Despite the holiday-shortened trading week, domestic equities managed to recapture virtually all of the ground lost the week before--and more important, the gains were across the board. Even the tech and biotech sectors that have suffered recently showed signs of stabilization, while the S&P 500 managed to return to positive territory for the year.
Last Week's Headlines
- Springtime for retail: Shoppers emerged from hibernation and returned to stores again in March, according to the Commerce Department.
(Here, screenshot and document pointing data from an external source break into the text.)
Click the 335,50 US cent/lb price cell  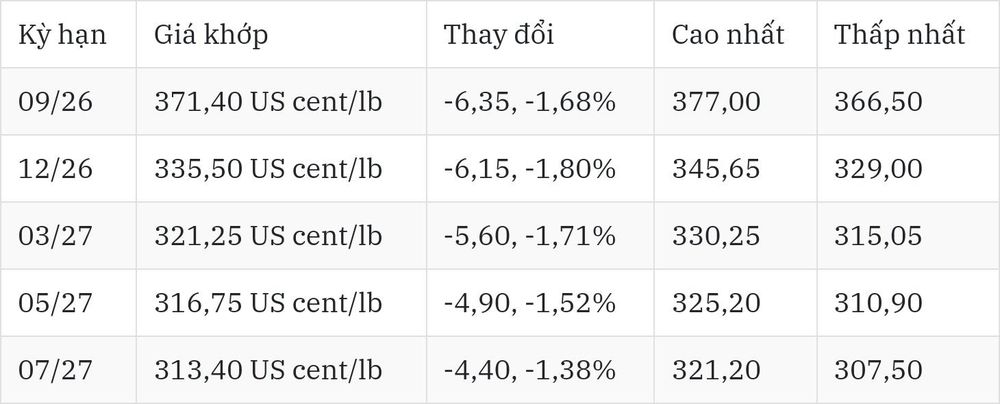click(x=281, y=168)
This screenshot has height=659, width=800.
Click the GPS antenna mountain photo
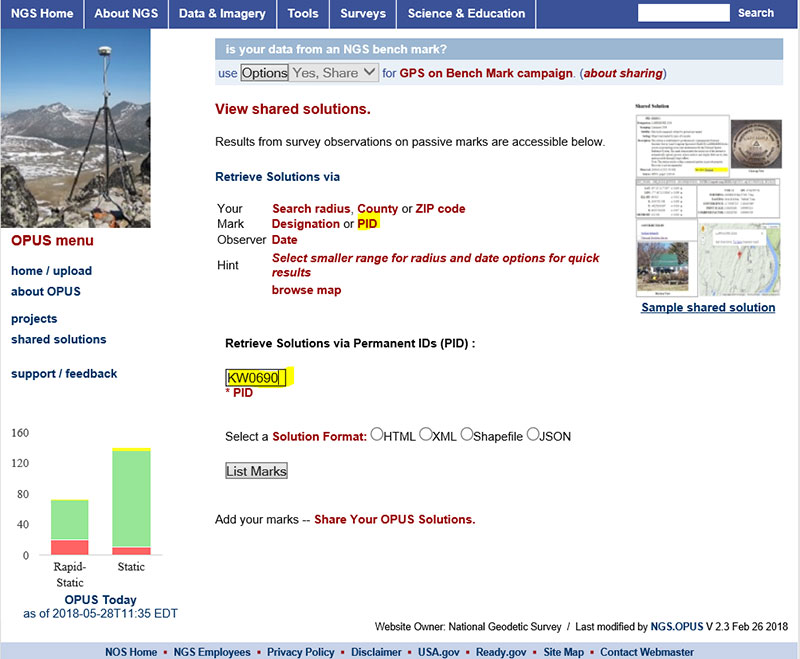(76, 128)
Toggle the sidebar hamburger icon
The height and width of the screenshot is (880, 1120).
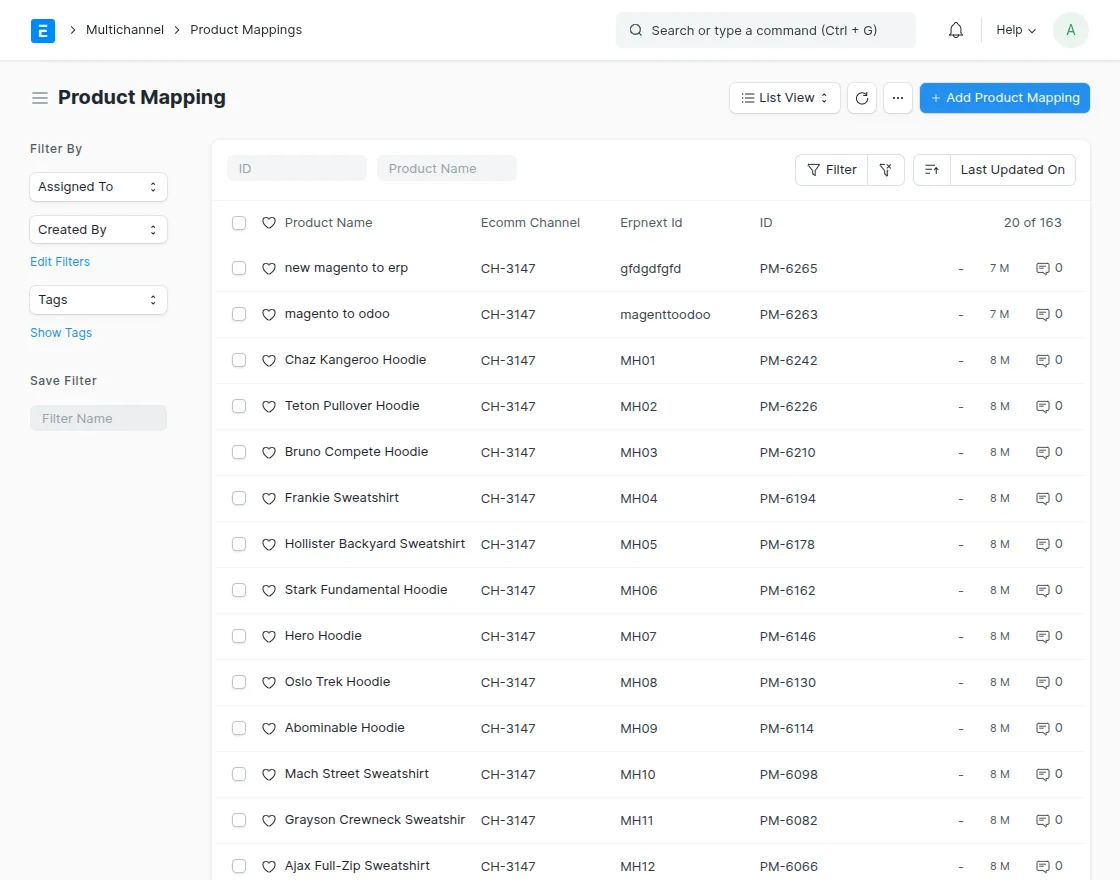(x=40, y=98)
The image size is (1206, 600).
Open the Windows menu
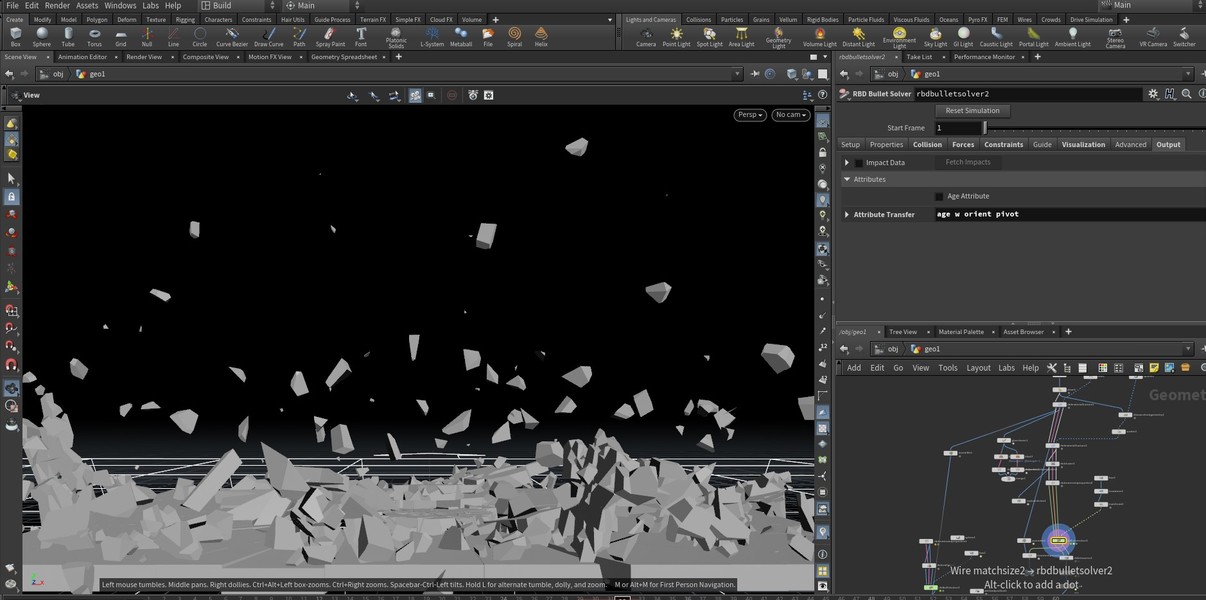[120, 6]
Retail sales rose 1.1% from February, and were 3.8% higher than in March 2013. Auto sales were up 3.4% for the month and up 9.5% from March 2013. The figures were hailed as confirmation that frigid winter weather was a major factor in previous months' sluggish sales.
- China's economy grew 7.4% over the last year, according to the country's National Bureau of Statistics. That represents a slowing from the previous quarter's annualized 7.7% rate, and is slightly below the targeted 7.5% growth for all of 2014. It also represents the nation's slowest quarterly growth in 18 months. Chinese officials said weaker winter demand from the United States for exports and a sluggish housing market were major factors in the decline.
- Consumer prices rose 0.2% in March, helping to cut the inflation rate for the last 12 months slightly to 1.5%. The Bureau of Labor Statistics said the biggest increases were seen in the costs of food and shelter. Grocery prices overall were up .5% for the month and 1.7% for the year, while restaurant prices are up 2.3% since March 2013. The 2.7% increase in the cost of shelter since last March in part reflects rising home prices. Meanwhile, energy costs declined 0.1% in March, led by a 1.7% drop in gas prices.
- Housing starts improved in March, rising 2.8%, but were nevertheless almost 6% lower than March 2013. The Commerce Department said building permits--an indicator of future activity--fell 2.4% for the month but were more than 11% higher than the previous March.
- U.S. industrial production grew 0.7% in March, driven largely by mining and the utilities sector. Also, the Federal Reserve revised February's 0.7% gain upward to 1.2%; it was the highest monthly growth rate in almost four years. The increases represent an annualized 4.4% growth rate in Q1. Meanwhile, the Fed's April Empire State manufacturing survey slipped 4 points to 1.3, but the Philly Fed's survey for the month rose from 9.0 to 16.6, its highest reading since last September and the second consecutive month of gains.
- The nonpartisan Congressional Budget Office said the federal government's cost of expanding health-care coverage under the Affordable Care Act (primarily from providing insurance premium subsidies) will be $36 billion in 2014--roughly 12% less than the amount predicted in February--and almost 7% ($100 billion) less than the $1,487 billion previously estimated for the next 10 years.
- The weekly earnings of full-time American workers during the first quarter were 3% higher than a year earlier; according to the Bureau of Labor Statistics, that's the fastest annual growth since 2008 and was more than double the 1.4% increase in the Consumer Price Index over the last 12 months. The report said the increase put inflation-adjusted median weekly earnings at $796, their highest level since Q2 2012.
Eye on the Week Ahead
Data on home sales and manufacturing could suggest whether a spring rebound is in store. Many of the major Nasdaq tech companies will release Q1 earnings, which could influence whether last week's rally shows some ongoing strength.